Terre labourée de l’automne, mélange d’ocre et de terre de sienne foncée avec des traces noires sur ses pentes sinueuses bien dessinées au dessous des bosquets dont les chênes, couleur de bronze doré, tardent à laisser tomber leurs feuilles sur un sol détrempé, devenu miroir et dégageant cette forte odeur d’humus où plane le soir venu des ombres chères à Victor Hugo, où l’on peut entendre le violoncelle de Rostropovitch interprétant les suites de Bach. Combien de fois ais-je parcouru ces bois et ces champs lorsque j’étais enfant, seul avec mon petit carnet à dessins, essayant de reproduire la nature telle que je la voyais. Feuilles rouge et or des rangs de vigne que possédait chaque fermier, eux aussi aujourd’hui disparus (aoc oblige).

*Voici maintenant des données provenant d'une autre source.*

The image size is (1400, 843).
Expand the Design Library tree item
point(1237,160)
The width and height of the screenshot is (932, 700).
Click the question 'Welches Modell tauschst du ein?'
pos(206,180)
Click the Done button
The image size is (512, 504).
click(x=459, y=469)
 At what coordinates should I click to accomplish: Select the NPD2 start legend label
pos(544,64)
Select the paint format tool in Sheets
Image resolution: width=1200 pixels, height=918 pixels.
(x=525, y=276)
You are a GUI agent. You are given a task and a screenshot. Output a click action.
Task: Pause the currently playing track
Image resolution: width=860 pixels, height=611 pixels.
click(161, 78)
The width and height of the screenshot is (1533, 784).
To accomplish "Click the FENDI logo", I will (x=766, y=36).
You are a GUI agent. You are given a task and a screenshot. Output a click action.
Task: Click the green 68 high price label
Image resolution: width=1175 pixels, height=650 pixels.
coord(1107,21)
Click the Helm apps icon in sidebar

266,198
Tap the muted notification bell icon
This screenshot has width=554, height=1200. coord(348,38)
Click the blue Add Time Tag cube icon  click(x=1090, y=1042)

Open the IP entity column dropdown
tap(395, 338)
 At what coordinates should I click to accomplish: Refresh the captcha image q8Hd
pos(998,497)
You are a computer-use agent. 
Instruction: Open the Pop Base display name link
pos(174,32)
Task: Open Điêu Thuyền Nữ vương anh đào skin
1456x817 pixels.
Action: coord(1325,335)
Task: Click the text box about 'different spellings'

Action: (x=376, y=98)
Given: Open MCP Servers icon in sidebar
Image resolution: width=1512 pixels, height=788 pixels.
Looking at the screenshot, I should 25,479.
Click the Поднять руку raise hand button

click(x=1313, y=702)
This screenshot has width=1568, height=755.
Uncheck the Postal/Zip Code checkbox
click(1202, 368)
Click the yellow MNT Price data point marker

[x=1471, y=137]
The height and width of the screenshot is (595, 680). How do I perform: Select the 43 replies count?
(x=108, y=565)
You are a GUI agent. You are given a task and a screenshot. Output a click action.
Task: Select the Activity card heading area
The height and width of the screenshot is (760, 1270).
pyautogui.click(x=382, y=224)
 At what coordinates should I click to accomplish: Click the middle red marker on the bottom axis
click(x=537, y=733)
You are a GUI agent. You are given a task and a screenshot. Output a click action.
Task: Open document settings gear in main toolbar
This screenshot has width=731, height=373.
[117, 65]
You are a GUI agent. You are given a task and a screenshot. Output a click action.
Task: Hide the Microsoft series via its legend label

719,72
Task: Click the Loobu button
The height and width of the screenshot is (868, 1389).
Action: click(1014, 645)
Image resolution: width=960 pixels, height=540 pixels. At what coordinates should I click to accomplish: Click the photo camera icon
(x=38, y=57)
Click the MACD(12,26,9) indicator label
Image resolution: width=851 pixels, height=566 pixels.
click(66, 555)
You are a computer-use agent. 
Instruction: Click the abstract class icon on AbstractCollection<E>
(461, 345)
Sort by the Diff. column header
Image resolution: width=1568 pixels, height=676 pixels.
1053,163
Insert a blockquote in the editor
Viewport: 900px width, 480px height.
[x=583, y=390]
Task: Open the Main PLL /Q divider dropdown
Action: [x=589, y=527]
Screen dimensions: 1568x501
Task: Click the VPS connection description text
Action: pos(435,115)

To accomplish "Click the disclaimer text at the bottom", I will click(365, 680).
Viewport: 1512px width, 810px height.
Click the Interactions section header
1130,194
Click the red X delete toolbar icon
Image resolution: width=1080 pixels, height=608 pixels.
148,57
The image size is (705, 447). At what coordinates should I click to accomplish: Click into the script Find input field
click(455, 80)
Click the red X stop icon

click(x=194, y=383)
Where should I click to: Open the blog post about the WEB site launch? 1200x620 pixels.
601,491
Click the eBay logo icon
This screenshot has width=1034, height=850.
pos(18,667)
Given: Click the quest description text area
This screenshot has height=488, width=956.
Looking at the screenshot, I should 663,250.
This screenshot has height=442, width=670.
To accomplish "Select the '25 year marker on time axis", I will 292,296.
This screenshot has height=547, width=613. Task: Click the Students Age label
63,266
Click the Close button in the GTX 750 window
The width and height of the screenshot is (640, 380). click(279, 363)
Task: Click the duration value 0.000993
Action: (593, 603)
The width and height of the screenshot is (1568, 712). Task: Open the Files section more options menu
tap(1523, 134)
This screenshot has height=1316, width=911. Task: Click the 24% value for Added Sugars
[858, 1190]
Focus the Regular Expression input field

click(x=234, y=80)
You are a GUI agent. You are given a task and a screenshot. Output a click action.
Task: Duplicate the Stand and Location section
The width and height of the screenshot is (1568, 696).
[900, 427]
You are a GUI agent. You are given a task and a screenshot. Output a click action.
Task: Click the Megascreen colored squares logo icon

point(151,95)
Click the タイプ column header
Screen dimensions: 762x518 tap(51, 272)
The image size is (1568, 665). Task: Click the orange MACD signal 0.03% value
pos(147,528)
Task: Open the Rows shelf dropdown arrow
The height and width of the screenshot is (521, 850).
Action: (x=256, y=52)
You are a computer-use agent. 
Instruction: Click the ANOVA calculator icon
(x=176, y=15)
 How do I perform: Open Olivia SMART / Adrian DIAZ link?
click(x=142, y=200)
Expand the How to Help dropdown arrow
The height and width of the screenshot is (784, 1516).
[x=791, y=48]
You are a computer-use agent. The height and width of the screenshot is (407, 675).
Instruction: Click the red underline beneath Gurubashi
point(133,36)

L’hiver et ses plaines enneigées où je tendais des pièges fabriqués avec du crin de cheval, dissimulés parmi les rangs d’asperges où venaient se prendre les alouettes.
L’été, mon terrain de jeux se situait dans la rivière riche de joncs et d’herbes sauvages formant d’impénétrables sentiers où nous allions avec les enfants du village jouer à la guerre avec nos fusils en bois, trous d’eau où dormaient les brochets, larges gués peu profonds où nous posions nos bouteilles en verre remplis de farine et de son, afin d’attirer les petits vairons que ma grand-mère s’empressait de nous faire cuire. Les heures passées couché dans l’herbe à regarder les nuages, ces énormes cumulus où les formes les plus extraordinaires apparaissaient et se transformaient suivant mon imagination ; j’y ai vu aussi la nonchalance des bœufs tirant la charrue ou menant le grain au moulin du village, « Cajou » et « Lapi » étaient leurs noms, c’était l’occupation allemande et les tracteurs n’avaient pas encore fait leur apparition. Le chemin de Robinson traversait les bois avec ses grands arbres aux silhouettes inquiétantes que j’empruntais chaque jour pour me rendre à l’école distante de 3 kilomètres. Libre, inconscient mais heureux de pouvoir vivre en pleine nature malgré notre pauvreté.
Ce jardin de mon enfance alimente constamment mon imaginaire à produire des œuvres imprégnées à tout jamais de ces lieux et de ces odeurs uniques à notre Touraine.